Since stretching includes both static and dynamic options, the amount of basic exercises is massive. Some of the most common stretching exercises are:
  • Hamstring stretching
  • Quadriceps and hip flexor stretch
  • Calf stretching
  • Shoulder stretching
  • Trapezius stretching
  • Triceps stretching
  • Lower and upper back stretching
Some things that people use to aid their stretching are stretching rods and even towels at a time, which allow you to fix the necessary muscles in place while you’re stretching the others.  

Warming Up

Warming up is far different than stretching. It’s a notion of warming up the muscles and is usually done before stretching. It serves an integral role in any physical activity, as it prepares the body for any aerobic and anaerobic training.  

A. Goals

The primary goals of warming up are:
  • Improving circulation and blood flow
  • Elevating muscle and core temperature
  • Preparing the body for activity
  • Lessening the stress on tendons and joints
  • Dispersing the stress evenly
  • Improving performance and reducing the chance of injury

B. When Should You Do It?

In general, it’s safer and better to warm up before you stretch. While some people prefer to stretch tense muscles, it’s not nearly as safe and beneficial as warming them up first. Some people combine stretching and warmups, saving time and streamlining the process.  
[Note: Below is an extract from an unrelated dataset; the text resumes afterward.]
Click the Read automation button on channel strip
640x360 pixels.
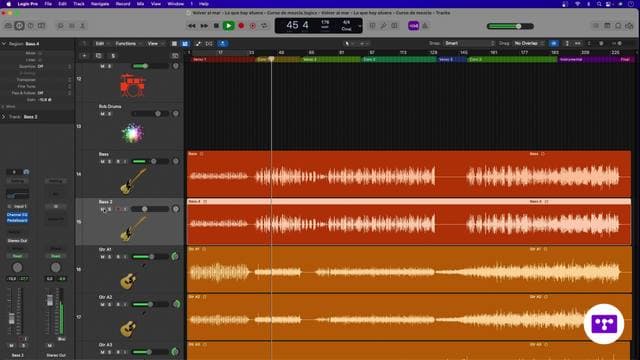pos(17,256)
C. What Are the Basic Exercises?

There are no preset basic exercises for warmups. The best exercise for warmups is the one that mirrors your workout in the best way possible. Reflecting your workout as close as possible will ensure that you’re warming up the right muscles for the proper exercise. Doing this will reduce the chance of injury, but it won’t prevent it entirely. Alternatively, warming up for your workout will allow you to do more repetitions, use more weight, and maintain good form. It prepares your muscles for both anaerobic and aerobic activity, allowing you to perform better. Injury can still happen, but it’s far less likely to occur if you’ve properly warmed up for your exercise.  
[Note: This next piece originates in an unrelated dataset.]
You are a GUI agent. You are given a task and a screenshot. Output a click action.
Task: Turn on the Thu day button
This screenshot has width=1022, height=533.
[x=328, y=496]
Problems With Confusing the Two

As stated before in this article, a lot of people use these two terms interchangeably. We’ve defined what they are and explained that they mean two entirely different things – but most people aren’t aware of the definitions. People either don’t warm up or stretch properly, increasing the risk of injury and getting less out of their training sessions. Doing both will be highly beneficial for your workouts, as you’ll improve flexibility, circulation, and prepare your body for your workout. A good stretched, warmed up body will undoubtedly go through a training session with relative ease, as opposed to a body that isn’t adequately prepared. At times, stretching can be a warmup as well, depending on the type of stretch. Usually, static stretching isn’t considered a warm-up, while dynamic stretching can be. A dynamic stretch that includes adequate amounts of movement and a full range of motion can be considered a warmup. Confusing the two terms might lead people to do only one before a workout, which could increase the chance of injury. Another essential part of properly warming up and stretching your muscles is that you’ll have more productive workouts. Doing this will allow you to increase the intensity and better target particular muscle groups – assisting muscle growth. It will also decrease your DOMS and overall soreness, so you’ll be back at 100% on your next session. It will also benefit your fitness efforts in the long run – stretching and warming up is essential for athletes who are still developing, as it prepares their body for further training and conditioning.  


Stretching and warming up are two entirely different things – but both of them are highly beneficial to your overall health and fitness. Not only will you be able to lift more weight and last longer, but you’ll also diminish the chances of injury. The combination of stretching and warming up provides a safe way to train and ensures that the muscles and body are adequately prepared for a good workout. So remember, stretch, warm up, and push the limit with every workout!